**REQUEST:**
Pick up the discussion about the long s and its effect on word counts in old printed books where it stops, and write the next few replies.

**DOCUMENT EXTRACT:**
↓

You can see the changeover quite clearly by comparing the two against each other: http://ngrams.googlelabs.com/graph?content=fuck%2C+suck&...

If we assume all pre-1800ish mentions of 'fuck' are definitely meant to be 'suck', it still features much more prominently in the corpus beforehand than after.

Any ideas why that might be? E.g. certain types of text that were more common before that era, or other (less, er, 'suck'y) types of text that came after, 'diluting' the corpus?

Any background on the origin of this typesetting convention? I'd like to know the whys and whatfors...
The technical term for this is a "long s", which Wikipedia describes at great length: http://en.wikipedia.org/wiki/Long_s
thanks, that was incredibly fascinating and enlightening, especially the examples.

↑

**DATA BLOCK:**
↓

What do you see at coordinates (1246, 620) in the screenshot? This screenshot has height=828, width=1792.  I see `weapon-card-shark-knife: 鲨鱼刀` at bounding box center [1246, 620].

↑

**ANSWER:**
The long s survives in elongated form, and with an italic-style curled descender, as the integral symbol ∫ used in calculus; Gottfried Wilhelm von Leibniz based the character on the Latin word summa ("sum"), which he wrote ſumma. This use first appeared publicly in his paper De Geometria, published in Acta Eruditorum of June 1686,[2] but he had been using it in private manuscripts at least since 1675.[3]

If you change the bounds to include the 1700's, the prevalence of the term is more pronounced (if you pardon the pun).